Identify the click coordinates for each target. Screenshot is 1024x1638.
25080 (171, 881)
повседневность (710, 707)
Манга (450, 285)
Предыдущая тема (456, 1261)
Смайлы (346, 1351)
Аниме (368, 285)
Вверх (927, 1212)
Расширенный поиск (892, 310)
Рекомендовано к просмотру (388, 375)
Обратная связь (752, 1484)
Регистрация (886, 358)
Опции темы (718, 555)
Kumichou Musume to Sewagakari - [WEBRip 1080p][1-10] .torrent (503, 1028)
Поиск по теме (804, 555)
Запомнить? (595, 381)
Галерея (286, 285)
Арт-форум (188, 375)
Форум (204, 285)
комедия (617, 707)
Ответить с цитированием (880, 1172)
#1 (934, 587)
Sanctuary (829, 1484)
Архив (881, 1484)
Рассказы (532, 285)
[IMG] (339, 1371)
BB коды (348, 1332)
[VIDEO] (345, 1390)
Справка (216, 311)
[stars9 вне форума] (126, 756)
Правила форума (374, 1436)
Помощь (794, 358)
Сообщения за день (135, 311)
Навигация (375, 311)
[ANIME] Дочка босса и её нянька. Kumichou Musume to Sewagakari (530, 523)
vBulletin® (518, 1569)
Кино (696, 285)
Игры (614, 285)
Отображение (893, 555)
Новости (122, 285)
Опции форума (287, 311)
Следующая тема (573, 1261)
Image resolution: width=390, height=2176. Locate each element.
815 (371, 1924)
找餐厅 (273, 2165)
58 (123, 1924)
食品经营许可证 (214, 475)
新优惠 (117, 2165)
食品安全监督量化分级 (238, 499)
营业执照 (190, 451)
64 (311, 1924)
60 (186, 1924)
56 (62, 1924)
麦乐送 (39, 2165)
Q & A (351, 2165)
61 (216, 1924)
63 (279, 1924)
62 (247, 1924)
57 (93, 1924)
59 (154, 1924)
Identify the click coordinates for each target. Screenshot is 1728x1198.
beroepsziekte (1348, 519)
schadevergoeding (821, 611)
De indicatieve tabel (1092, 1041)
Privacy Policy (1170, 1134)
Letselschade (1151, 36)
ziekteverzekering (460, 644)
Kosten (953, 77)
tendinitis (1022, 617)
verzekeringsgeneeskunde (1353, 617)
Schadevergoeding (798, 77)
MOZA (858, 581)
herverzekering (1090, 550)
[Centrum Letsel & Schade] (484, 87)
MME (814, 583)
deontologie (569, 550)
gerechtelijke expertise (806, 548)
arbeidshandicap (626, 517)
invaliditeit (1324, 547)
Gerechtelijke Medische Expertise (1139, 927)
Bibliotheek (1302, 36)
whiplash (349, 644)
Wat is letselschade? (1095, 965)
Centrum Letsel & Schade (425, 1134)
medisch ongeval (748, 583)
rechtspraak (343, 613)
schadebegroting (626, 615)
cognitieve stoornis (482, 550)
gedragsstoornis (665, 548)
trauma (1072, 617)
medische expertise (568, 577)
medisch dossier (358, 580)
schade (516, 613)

Work to be completed =
Retype all of the entries shown above, exactly.

Answer for this exercise =
Identify the click coordinates for each target. Screenshot is 1024x1638.
25080 (171, 881)
повседневность (710, 707)
Манга (450, 285)
Предыдущая тема (456, 1261)
Смайлы (346, 1351)
Аниме (368, 285)
Вверх (927, 1212)
Расширенный поиск (892, 310)
Рекомендовано к просмотру (388, 375)
Обратная связь (752, 1484)
Регистрация (886, 358)
Опции темы (718, 555)
Kumichou Musume to Sewagakari - [WEBRip 1080p][1-10] .torrent (503, 1028)
Поиск по теме (804, 555)
Запомнить? (595, 381)
Галерея (286, 285)
Арт-форум (188, 375)
Форум (204, 285)
комедия (617, 707)
Ответить с цитированием (880, 1172)
#1 (934, 587)
Sanctuary (829, 1484)
Архив (881, 1484)
Рассказы (532, 285)
[IMG] (339, 1371)
BB коды (348, 1332)
[VIDEO] (345, 1390)
Справка (216, 311)
[stars9 вне форума] (126, 756)
Правила форума (374, 1436)
Помощь (794, 358)
Сообщения за день (135, 311)
Навигация (375, 311)
[ANIME] Дочка босса и её нянька. Kumichou Musume to Sewagakari (530, 523)
vBulletin® (518, 1569)
Кино (696, 285)
Игры (614, 285)
Отображение (893, 555)
Новости (122, 285)
Опции форума (287, 311)
Следующая тема (573, 1261)
Image resolution: width=390, height=2176. Locate each element.
815 (371, 1924)
找餐厅 (273, 2165)
58 (123, 1924)
食品经营许可证 (214, 475)
新优惠 (117, 2165)
食品安全监督量化分级 (238, 499)
营业执照 (190, 451)
64 (311, 1924)
60 (186, 1924)
56 (62, 1924)
麦乐送 (39, 2165)
Q & A (351, 2165)
61 (216, 1924)
63 (279, 1924)
62 (247, 1924)
57 (93, 1924)
59 (154, 1924)
Identify the click coordinates for each target. Screenshot is 1728x1198.
beroepsziekte (1348, 519)
schadevergoeding (821, 611)
De indicatieve tabel (1092, 1041)
Privacy Policy (1170, 1134)
Letselschade (1151, 36)
ziekteverzekering (460, 644)
Kosten (953, 77)
tendinitis (1022, 617)
verzekeringsgeneeskunde (1353, 617)
Schadevergoeding (798, 77)
MOZA (858, 581)
herverzekering (1090, 550)
[Centrum Letsel & Schade] (484, 87)
MME (814, 583)
deontologie (569, 550)
gerechtelijke expertise (806, 548)
arbeidshandicap (626, 517)
invaliditeit (1324, 547)
Gerechtelijke Medische Expertise (1139, 927)
Bibliotheek (1302, 36)
whiplash (349, 644)
Wat is letselschade? (1095, 965)
Centrum Letsel & Schade (425, 1134)
medisch ongeval (748, 583)
rechtspraak (343, 613)
schadebegroting (626, 615)
cognitieve stoornis (482, 550)
gedragsstoornis (665, 548)
trauma (1072, 617)
medische expertise (568, 577)
medisch dossier (358, 580)
schade (516, 613)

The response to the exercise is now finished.